Friday, October 17, 2014

#CaptureYourGrief - Day 11: Altar


This one is a tough one for me.  I keep picturing what I'd like to have as memorial in our house for Preston.  And I'm not looking to have an "altar" in the religious sense.  I'm thinking something more along the lines as a memorial space for Preston.  A special place for the important things. For the best memories.

I'm thinking of getting a corner shelving unit.  Maybe even a nice display case type cabinet.  I need to wait though.  I'm not ready to go through all his things, find his favorites.. okay, my favorites to display.  I'm not ready to open the boxes that contain his hand prints and foot prints which were taken by the coroner.  Don't get me wrong, they are beautiful.  I'm so thankful that she did that for us.  Looking at them though, just opens up the floodgates, it tugs at my heart.  It reminds me of those last moments, where he was already gone.  And I just can't go there.  Maybe it's unhealthy?  I don't know.  I may be a grieving parent, but I'm no expert on grief.  All I know, is what others in my shoes have told me.  Everything in it's time.  When you are ready.  One day at a time. One moment a time.  Whatever you are feeling, it is okay.  Let yourself feel what you are feeling and don't let anyone tell you how you should be feeling.
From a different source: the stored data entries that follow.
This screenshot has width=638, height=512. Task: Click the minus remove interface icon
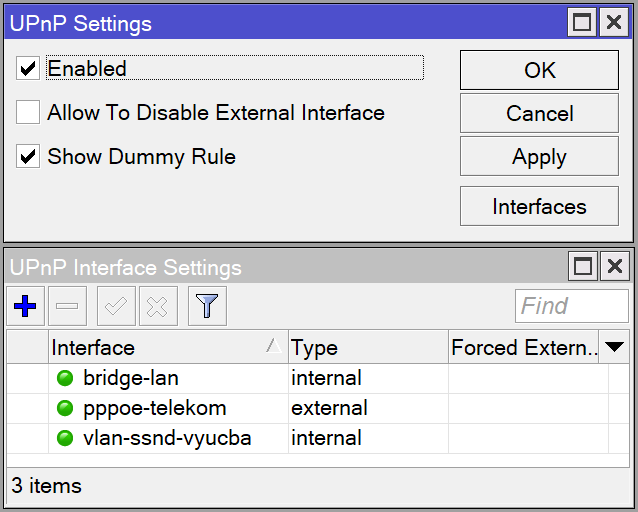click(66, 306)
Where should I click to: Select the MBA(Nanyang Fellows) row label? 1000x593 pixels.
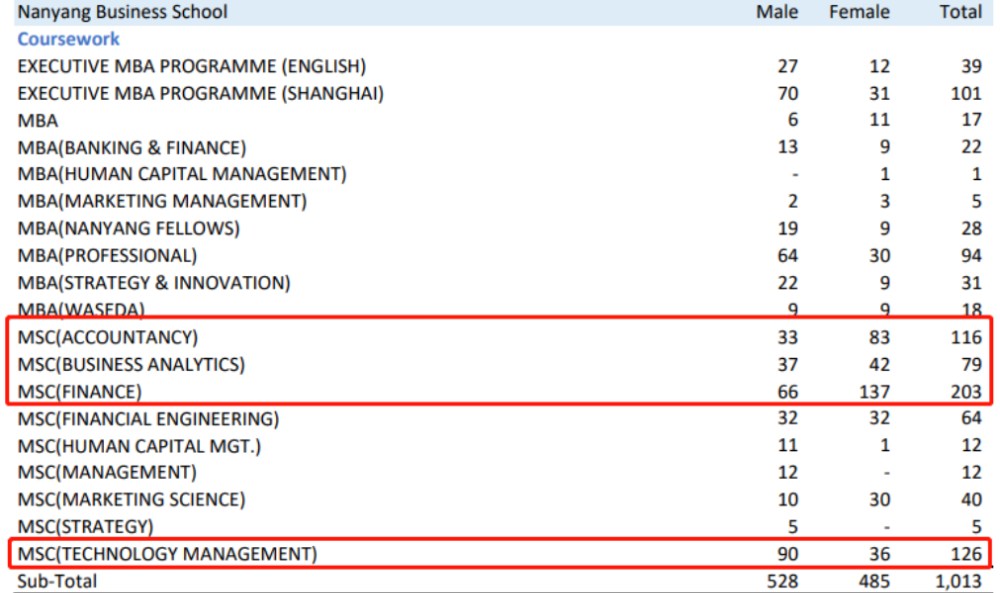point(128,228)

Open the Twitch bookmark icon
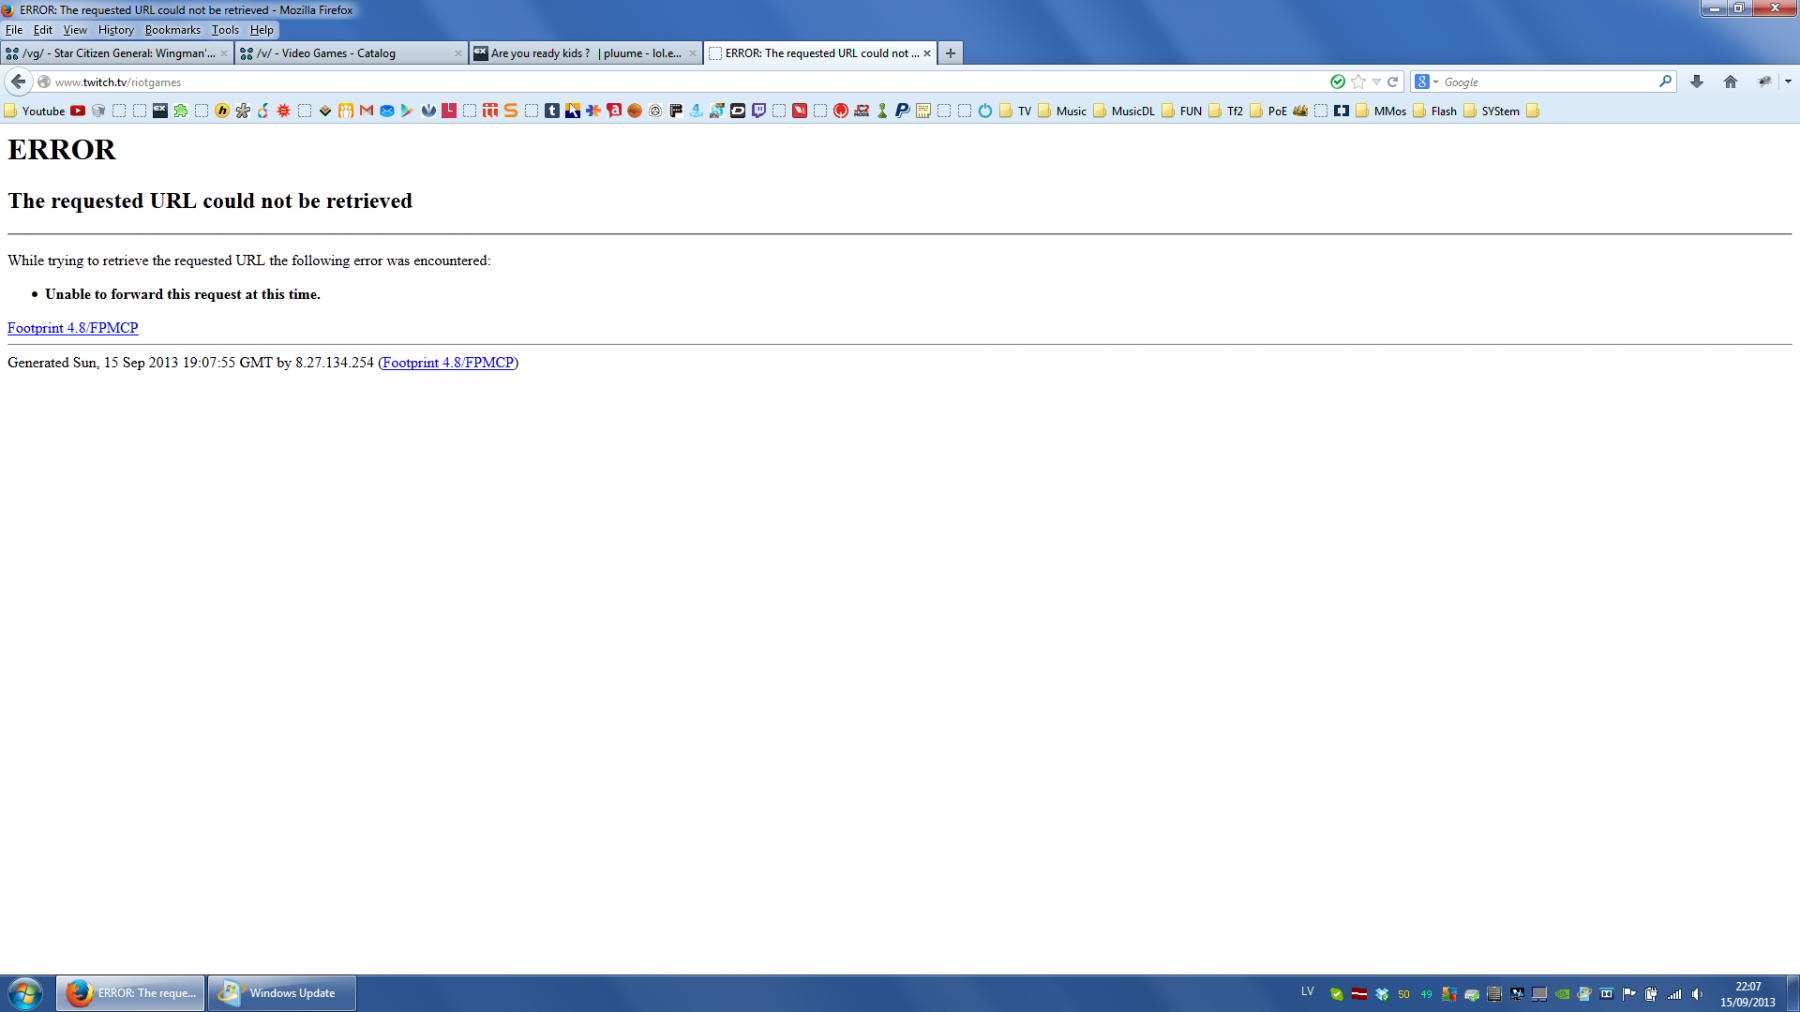[x=758, y=111]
And so, in the meantime, we have the above pictured "altar" on a dresser in our bedroom.  Preston's ashes.  His memorial card.  The footprint and hand print ornament we created on 12/23/13 for Christmas (our parents each have one too).  His favorite blanket, with a lion on it, from aunt Jocelyn and uncle Burnell.  One of his favorite onesies (size 3 months).  His little socks.  His picture we had taken right before I went back to work in February, with angel wings... maybe too ironic for my liking, but fitting considering.  My favorite stuffed animal as a kid (dog - Fifine).  The black bear I bought for him the week after he passed, since bears were his theme.  My favorite Care Bear as a child - you guessed it, Cheer Bear. The one with the rainbow.  Again, coincidence?  A rainbow like Preston was.  Cheer, happiness, the perfect description for my son.